---- Text

Evol Ecol Res 12: 769-777 (2010)     Full PDF if your library subscribes.

Fungal endophytes protect grass seedlings against herbivory and allow economical seed production

Marcin Czarnoleski1, Paweł Olejniczak2, Paulina Mikołajczak3, Marlena Lembicz3 and Jan Kozłowski1

1Institute of Environmental Sciences, Jagiellonian University, Kraków, 2Institute of Nature Conservation, Polish Academy of Sciences, Kraków and  3Department of Plant Taxonomy, A. Mickiewicz University, Poznań, Poland

Correspondence: M. Lembicz, Department of Plant Taxonomy, A. Mickiewicz University, Umultowska 89, 61-614 Poznań, Poland.
e-mail: lembicz@amu.edu.pl


Background: When infected with seed-transmitted fungal endophytes, some grasses produce a larger quantity of seeds, although these seeds are smaller than normal. The principles of life-history theory suggest that this size reduction could evolve if the infection reduces predation pressure.

Question: Does the endophyte protect grass seedlings against herbivory?

Hypothesis: Herbivores consume more seedlings that develop from endophyte-free grass seeds than from endophyte-infected grass seeds.

Organisms: Epichloë typhina is the seed-transmitted endophytic fungus, the weeping alkaligrass (Puccinellia distans) seedlings are the hosts, and the grove snail (Cepaea nemoralis) is the herbivore.

--------
---- Supplied records

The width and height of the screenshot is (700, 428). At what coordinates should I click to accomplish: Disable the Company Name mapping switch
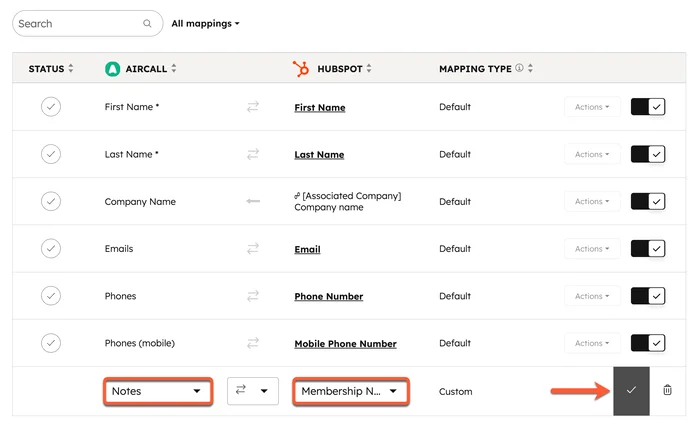(648, 202)
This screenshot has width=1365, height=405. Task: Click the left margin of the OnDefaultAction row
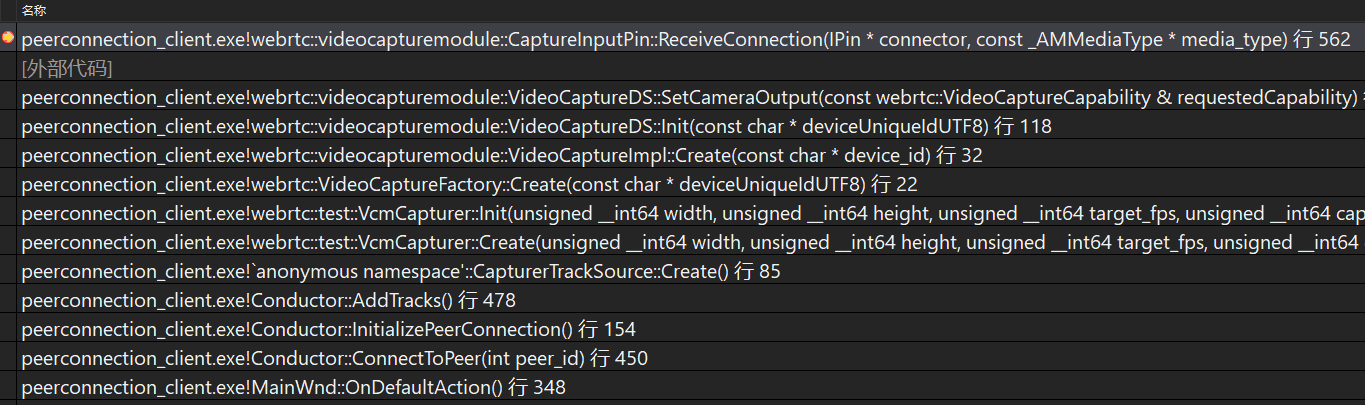[x=8, y=388]
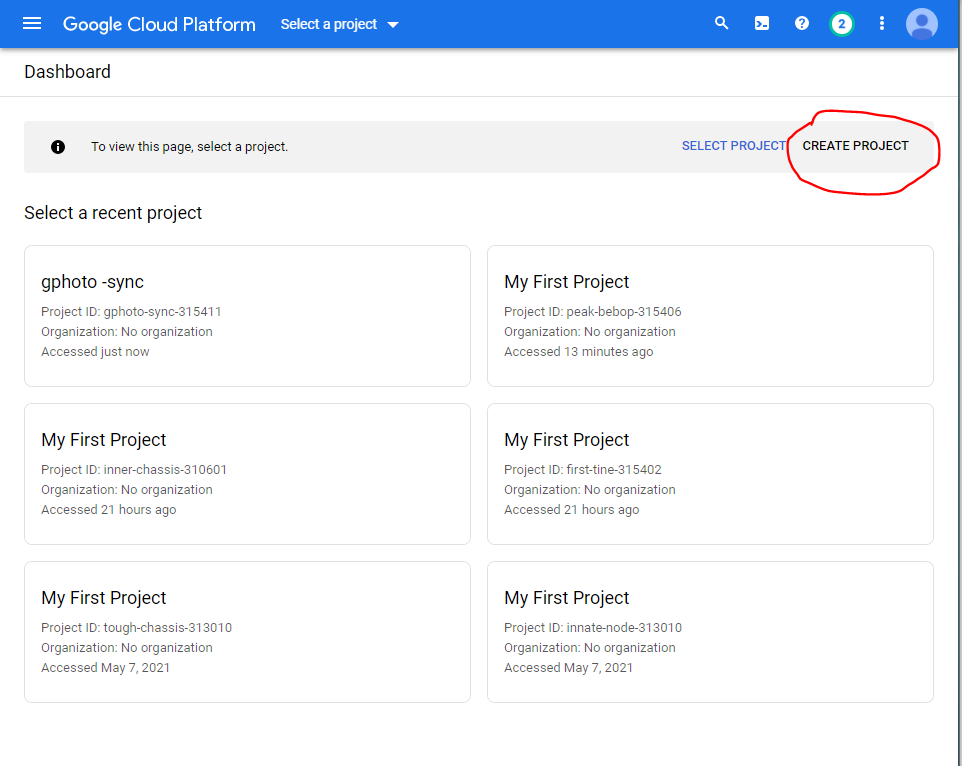Click the user account avatar
This screenshot has width=962, height=766.
coord(921,24)
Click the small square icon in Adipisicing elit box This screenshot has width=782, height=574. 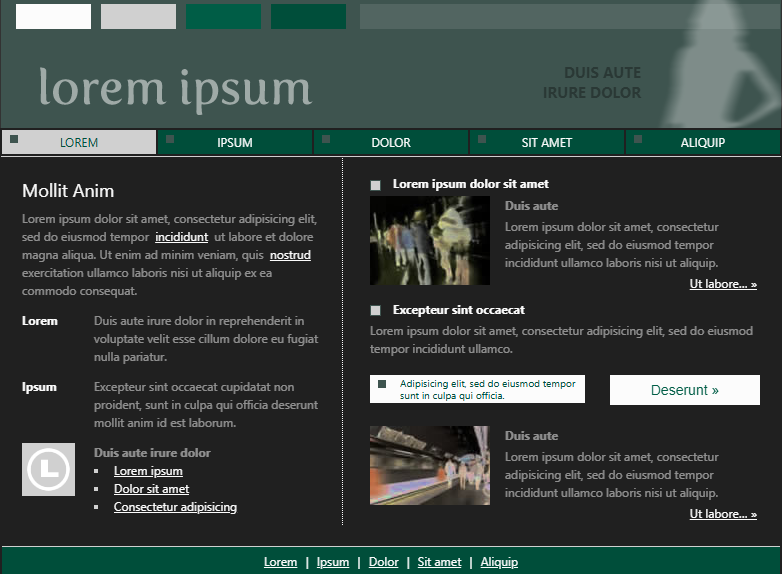click(x=382, y=384)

--------

Exercise 1: In the text on fungal endophytes and grass seedlings, rewrite the passage that begins at the words "1Institute of Environmental" and stops after "reduces predation pressure.", replacing "Kraków" with "Cracow".
Exercise 2: Put this sentence from the endophyte text into Spanish: "Herbivores consume more seedlings that develop from endophyte-free grass seeds than from endophyte-infected grass seeds."
Exercise 3: Write the next part of the endophyte abstract, picking up after its last line.

Response 1:
1Institute of Environmental Sciences, Jagiellonian University, Cracow, 2Institute of Nature Conservation, Polish Academy of Sciences, Cracow and  3Department of Plant Taxonomy, A. Mickiewicz University, Poznań, Poland

Correspondence: M. Lembicz, Department of Plant Taxonomy, A. Mickiewicz University, Umultowska 89, 61-614 Poznań, Poland.
e-mail: lembicz@amu.edu.pl


Background: When infected with seed-transmitted fungal endophytes, some grasses produce a larger quantity of seeds, although these seeds are smaller than normal. The principles of life-history theory suggest that this size reduction could evolve if the infection reduces predation pressure.

Response 2: Los herbívoros consumen más plántulas que se desarrollan a partir de semillas de gramínea libres de endófitos que a partir de semillas de gramínea infectadas por endófitos.

Response 3:
Methods: Our experiment consisted of two 66-h food-choice tests. The tests were performed consecutively and on the same individual snails. We offered snails freshly harvested weeping alkaligrass seedlings with and without the endophyte.

Results: Starved snails consumed approximately 20% less biomass of infected seedlings than uninfected seedlings. When the same snails were tested again shortly after their first contact with the endophyte, they exhibited an approximately 40% reduction in seedling consumption, and food discrimination became undetectable.

Conclusions: Toxins produced by endophytic fungi reduce the vulnerability of grass seedlings to snail herbivory

Keywords: fungal endophytes, herbivory, life history, resource allocation, seedlings, seed mass, seed quality, snails.